||[16 Jun 2014|02:26am]
I'm working on a project to cook every recipe and major variation in
Since the last post about this, I made:
- Dijonaise: was okay, after reducing the sweetener from 2 tbsp to 2 tsp. I'm not a huge fan of these silken tofu based dressings — they taste too much like soy. And probably I should have used a spicier dijon than the Maille — I added more than called for, anyway. And I need to cut the whole thing in half because there is no way I can finish it before it goes bad. And I need to plan to use silken tofu for multiple things at once because I've never figured out how to preserve it properly in the fridge once open for any length of time.
- Tomato rice soup with roasted garlic and navy beans: I cooked the navy beans from dry instead of using canned — so easy with the pressure cooker. The roasted garlic instructions were wrong. The soup recipe says to preheat the oven to 425 and then roast for 45 minutes according to instructions on page 32. But page 32 says preheat to 375 and roast for 20-30. I followed the latter, with an extra 8 minutes with the garlic uncovered. The soup was very good, but I'll use less marjoram next time.
- Marinated Asian tofu: Nice quick way to prepare tofu. I cooked down the marinade to make a sauce for it, but probably should have added some thickener.
- Collard green rolls with blackeyed peas: Very good. No way you can do with just one bunch collards though, like the recipe says. I used two. There's kind of a temperature problem in the finished dish because the outside wrap is inevitably cold. Maybe they could be warmed back up in a steamer basket after rolling before serving.
- Backyard BBQ sauce: Goes with the collard green rolls. Very good. I like a thick bbq sauce, so this recipe didn't make enough to have very much on top of the rolls in the end. But I also didn't think the rolls needed much (any) on top. I also ate it on a Boca burger and some Gardein chicken nuggets.

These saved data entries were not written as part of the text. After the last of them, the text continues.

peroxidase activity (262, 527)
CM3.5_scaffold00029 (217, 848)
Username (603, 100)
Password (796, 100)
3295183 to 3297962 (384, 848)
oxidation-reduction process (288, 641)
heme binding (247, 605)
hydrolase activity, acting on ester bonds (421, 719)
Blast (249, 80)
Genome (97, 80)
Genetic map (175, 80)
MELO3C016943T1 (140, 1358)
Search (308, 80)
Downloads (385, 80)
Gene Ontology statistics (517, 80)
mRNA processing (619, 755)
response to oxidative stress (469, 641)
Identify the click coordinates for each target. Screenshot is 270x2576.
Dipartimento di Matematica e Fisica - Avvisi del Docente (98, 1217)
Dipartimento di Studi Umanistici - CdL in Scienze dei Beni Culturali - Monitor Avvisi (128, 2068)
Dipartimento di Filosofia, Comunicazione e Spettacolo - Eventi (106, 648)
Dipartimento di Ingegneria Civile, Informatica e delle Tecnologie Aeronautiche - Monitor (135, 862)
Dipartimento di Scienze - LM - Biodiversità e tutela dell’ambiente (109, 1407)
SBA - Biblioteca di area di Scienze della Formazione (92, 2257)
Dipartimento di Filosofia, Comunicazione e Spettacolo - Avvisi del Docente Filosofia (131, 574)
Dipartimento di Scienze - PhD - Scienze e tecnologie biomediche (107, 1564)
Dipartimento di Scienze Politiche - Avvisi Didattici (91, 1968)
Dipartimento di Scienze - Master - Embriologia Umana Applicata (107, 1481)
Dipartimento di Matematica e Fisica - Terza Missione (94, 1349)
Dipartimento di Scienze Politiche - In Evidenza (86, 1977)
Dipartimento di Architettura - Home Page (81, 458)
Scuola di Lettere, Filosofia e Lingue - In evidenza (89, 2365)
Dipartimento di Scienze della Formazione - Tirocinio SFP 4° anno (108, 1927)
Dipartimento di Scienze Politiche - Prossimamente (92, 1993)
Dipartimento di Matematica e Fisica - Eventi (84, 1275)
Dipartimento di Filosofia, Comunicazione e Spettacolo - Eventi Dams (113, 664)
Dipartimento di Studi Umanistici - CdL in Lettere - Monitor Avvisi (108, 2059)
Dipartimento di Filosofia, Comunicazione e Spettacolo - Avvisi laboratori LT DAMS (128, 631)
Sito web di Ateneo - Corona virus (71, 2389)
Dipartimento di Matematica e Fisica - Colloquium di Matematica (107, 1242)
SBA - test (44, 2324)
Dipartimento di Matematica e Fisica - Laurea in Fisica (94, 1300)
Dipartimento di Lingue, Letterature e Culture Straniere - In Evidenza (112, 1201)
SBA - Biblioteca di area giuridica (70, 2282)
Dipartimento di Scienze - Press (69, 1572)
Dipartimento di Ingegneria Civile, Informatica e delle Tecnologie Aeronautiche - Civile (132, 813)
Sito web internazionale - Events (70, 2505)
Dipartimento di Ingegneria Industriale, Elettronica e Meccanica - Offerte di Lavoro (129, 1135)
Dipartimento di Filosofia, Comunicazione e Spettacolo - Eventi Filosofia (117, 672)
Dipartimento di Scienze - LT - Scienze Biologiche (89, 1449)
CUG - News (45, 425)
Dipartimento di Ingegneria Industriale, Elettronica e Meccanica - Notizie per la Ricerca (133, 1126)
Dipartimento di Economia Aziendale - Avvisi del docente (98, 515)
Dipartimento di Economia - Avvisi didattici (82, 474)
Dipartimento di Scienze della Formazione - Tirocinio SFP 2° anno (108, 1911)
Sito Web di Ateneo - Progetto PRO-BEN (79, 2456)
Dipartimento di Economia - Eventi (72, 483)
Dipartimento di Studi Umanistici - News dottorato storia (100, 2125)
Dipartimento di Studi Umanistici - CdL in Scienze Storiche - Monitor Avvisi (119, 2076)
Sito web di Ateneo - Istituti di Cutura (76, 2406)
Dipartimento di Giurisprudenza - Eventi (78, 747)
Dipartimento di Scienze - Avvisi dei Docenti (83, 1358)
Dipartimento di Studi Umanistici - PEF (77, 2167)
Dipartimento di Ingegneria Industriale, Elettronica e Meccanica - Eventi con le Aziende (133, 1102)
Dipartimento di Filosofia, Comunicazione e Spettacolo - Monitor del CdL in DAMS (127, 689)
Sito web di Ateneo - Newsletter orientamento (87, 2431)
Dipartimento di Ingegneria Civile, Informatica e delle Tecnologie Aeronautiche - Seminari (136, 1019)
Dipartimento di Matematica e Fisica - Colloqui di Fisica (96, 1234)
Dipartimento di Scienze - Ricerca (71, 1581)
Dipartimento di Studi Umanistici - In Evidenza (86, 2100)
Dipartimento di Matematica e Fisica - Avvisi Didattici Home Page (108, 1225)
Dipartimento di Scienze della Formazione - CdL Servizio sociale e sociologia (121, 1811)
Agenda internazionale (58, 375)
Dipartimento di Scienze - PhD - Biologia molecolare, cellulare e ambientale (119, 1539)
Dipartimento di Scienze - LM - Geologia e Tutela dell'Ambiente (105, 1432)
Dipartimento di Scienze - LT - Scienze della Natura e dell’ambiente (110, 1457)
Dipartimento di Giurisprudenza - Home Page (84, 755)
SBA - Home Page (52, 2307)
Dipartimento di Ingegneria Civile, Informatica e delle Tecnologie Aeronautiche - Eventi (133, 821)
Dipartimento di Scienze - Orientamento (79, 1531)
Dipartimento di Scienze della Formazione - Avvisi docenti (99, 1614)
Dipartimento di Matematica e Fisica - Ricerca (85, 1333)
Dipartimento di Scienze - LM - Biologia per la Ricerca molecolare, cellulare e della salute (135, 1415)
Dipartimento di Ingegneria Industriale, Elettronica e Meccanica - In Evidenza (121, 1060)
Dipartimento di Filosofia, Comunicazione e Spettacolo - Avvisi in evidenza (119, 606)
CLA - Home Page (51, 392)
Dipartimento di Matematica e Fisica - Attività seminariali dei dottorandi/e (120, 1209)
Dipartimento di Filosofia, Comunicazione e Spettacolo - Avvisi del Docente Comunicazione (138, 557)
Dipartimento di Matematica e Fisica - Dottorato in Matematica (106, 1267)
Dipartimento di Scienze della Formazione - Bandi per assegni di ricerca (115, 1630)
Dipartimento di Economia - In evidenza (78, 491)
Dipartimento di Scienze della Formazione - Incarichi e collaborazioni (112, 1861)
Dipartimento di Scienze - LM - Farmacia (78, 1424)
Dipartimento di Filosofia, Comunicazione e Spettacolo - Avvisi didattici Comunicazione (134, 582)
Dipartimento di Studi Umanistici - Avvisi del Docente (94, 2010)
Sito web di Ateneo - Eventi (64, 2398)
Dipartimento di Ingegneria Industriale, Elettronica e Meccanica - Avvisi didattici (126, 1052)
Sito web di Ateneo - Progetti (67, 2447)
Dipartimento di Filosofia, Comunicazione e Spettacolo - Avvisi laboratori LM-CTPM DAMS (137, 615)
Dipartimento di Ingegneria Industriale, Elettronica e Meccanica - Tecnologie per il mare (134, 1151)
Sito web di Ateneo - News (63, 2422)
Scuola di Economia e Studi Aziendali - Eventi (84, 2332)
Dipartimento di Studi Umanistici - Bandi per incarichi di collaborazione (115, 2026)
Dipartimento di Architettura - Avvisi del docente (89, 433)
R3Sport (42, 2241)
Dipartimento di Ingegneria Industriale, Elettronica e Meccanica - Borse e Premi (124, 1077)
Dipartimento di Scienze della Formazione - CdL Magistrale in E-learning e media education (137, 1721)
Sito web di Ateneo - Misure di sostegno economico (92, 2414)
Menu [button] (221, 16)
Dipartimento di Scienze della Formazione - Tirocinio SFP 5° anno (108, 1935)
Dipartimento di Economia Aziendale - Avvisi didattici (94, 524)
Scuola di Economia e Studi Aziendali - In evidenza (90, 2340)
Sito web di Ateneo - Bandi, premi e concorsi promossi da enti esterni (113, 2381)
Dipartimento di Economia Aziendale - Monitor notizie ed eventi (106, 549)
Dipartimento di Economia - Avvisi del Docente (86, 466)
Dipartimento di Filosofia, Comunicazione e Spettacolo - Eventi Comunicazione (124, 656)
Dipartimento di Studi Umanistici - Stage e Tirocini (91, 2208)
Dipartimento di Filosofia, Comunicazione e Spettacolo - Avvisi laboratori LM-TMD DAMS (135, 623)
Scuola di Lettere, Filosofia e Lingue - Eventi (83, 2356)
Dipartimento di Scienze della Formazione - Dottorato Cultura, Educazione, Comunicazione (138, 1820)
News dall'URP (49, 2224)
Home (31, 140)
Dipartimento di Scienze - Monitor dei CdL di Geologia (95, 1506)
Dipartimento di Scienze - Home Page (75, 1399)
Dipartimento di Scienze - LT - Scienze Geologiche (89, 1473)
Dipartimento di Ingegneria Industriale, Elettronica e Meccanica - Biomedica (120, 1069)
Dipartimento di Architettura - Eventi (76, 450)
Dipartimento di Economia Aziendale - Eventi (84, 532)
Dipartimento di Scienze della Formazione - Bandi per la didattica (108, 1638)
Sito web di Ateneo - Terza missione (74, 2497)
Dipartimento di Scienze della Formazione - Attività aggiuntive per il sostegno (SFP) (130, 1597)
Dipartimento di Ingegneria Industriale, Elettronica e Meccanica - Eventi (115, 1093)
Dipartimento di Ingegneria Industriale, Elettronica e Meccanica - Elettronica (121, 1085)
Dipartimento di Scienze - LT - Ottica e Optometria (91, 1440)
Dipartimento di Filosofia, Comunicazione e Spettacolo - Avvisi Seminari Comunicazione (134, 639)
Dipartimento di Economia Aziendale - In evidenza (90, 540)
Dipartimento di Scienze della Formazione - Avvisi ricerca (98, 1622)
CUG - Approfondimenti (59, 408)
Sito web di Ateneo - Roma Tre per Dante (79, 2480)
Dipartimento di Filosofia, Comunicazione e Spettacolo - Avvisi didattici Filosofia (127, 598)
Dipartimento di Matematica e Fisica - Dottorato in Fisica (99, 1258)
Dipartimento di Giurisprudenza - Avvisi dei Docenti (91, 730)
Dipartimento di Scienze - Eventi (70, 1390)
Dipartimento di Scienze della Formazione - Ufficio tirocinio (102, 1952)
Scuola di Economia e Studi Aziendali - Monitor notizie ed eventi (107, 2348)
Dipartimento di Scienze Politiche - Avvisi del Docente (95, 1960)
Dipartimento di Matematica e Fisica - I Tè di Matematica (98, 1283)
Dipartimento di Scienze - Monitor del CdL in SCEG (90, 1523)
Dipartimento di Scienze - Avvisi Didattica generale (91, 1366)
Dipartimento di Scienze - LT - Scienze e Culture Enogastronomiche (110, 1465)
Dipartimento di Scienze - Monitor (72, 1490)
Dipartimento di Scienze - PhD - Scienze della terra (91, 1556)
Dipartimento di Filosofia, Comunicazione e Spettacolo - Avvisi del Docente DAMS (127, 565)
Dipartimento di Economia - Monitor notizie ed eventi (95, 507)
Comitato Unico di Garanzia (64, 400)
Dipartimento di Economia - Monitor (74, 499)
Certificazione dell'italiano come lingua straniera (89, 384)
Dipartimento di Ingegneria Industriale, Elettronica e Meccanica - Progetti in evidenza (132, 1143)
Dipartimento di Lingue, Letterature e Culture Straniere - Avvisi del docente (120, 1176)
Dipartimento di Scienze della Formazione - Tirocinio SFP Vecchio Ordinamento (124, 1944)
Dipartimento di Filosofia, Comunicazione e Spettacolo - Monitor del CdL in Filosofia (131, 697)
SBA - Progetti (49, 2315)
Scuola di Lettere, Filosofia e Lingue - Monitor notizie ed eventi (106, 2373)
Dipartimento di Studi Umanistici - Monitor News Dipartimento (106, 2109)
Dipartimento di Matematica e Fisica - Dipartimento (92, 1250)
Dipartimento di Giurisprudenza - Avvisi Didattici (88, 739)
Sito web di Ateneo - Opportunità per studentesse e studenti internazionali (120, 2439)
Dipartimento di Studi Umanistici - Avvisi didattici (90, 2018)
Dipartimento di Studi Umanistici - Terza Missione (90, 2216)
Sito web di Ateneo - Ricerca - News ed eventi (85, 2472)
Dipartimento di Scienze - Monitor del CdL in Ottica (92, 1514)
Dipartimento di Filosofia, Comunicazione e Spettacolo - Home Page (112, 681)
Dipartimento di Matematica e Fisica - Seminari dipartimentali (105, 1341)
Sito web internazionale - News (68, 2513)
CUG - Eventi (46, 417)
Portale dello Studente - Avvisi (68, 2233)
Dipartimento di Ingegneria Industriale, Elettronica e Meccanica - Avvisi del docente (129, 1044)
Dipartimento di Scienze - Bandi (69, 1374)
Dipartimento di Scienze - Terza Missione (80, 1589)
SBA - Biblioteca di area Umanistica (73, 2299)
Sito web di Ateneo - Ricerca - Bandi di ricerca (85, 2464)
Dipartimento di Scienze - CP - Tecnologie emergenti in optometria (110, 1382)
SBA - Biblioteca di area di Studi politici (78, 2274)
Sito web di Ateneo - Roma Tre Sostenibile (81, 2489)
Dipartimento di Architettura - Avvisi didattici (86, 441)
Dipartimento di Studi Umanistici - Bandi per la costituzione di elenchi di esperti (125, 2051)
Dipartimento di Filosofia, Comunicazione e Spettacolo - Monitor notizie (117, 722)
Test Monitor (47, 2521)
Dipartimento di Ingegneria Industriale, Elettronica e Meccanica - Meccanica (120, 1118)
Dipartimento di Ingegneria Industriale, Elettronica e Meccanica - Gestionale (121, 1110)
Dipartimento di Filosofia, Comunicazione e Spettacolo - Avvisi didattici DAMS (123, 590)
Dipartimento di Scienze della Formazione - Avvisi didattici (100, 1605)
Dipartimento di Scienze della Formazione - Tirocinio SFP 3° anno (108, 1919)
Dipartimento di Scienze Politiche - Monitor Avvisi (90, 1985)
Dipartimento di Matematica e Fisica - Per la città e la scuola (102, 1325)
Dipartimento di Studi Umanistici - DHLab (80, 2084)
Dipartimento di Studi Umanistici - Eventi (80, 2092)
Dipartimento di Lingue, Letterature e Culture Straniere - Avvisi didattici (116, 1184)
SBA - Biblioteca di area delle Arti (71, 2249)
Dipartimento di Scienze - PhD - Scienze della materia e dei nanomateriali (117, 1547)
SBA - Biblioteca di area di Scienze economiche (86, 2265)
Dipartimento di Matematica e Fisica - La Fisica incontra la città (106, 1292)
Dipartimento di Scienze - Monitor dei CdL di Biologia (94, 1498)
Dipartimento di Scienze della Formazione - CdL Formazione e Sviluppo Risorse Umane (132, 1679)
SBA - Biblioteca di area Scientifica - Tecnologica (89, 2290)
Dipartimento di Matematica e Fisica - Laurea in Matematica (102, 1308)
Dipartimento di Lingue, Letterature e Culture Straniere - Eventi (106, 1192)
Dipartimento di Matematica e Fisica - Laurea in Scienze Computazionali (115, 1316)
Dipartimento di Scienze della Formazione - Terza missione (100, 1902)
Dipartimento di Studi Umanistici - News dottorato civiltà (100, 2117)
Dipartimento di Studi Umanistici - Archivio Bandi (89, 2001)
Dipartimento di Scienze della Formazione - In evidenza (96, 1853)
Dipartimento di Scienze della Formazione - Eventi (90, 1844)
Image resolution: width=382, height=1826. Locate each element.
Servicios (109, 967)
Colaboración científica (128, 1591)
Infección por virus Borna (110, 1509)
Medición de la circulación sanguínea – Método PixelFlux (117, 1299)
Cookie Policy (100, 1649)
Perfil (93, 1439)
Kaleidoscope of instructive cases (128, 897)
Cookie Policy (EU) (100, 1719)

- Banana wheat germ muffins: Mmmmm, don't they sound hippielicious? But they are good. I was wary about the amount of cinnamon, as I'm not always the biggest fan, but it wasn't too much. They took 2 minutes longer than the recipe, in my oven.
- Lower-fat banana bread: There's a small screw-up in the recipe; the directions mention optional chocolate chips but those are not in the ingredient list. I screwed it up too, and only put half the sugar in — that's what I get for baking before coffee. It was still good, though.
- Fresh dill-basmati rice with chard and chickpeas: Little typo in the recipe, "the it". Tasty. Kind of begging for a yogurty sauce drizzled over it, I think. I think the lowest cooking time was still a little long, but maybe I just had the heat too high.
- Sweet Vidalia onion sauce: Boston Organics has been burying me in beautiful Vidalia onions the last few weeks. I love caramelized onions, but this recipe was pretty bad on that front. It takes longer than 20 minutes to caramelize onions — more like 40+. Also, there's no way this makes 2 cups of sauce as claimed, since it only specifies 2 cups of onions to start with. They reduce to about 25% of their size. It's more like a relish than a sauce. I also don't think 30 seconds is enough after adding the liquid ingredients — unless you want to serve a cold sauce. I turned the heat up to medium-high, brought it just to a simmer, then took it off right away. All issues aside, it's delicious. But if someone had never caramelized onions before and followed this recipe, they'd end up with grossness.
- Vinaigrette: I used this recipe several times in the last few weeks. I switched to using grapeseed oil with it, because I just don't like that strong of an olive oil flavor in my vinaigrette — maybe I should try half-and-half. With all olive oil, it was also too thick — probably because I use a stick blender to whisk it, which generally reduces the amount of oil required for an emulsion.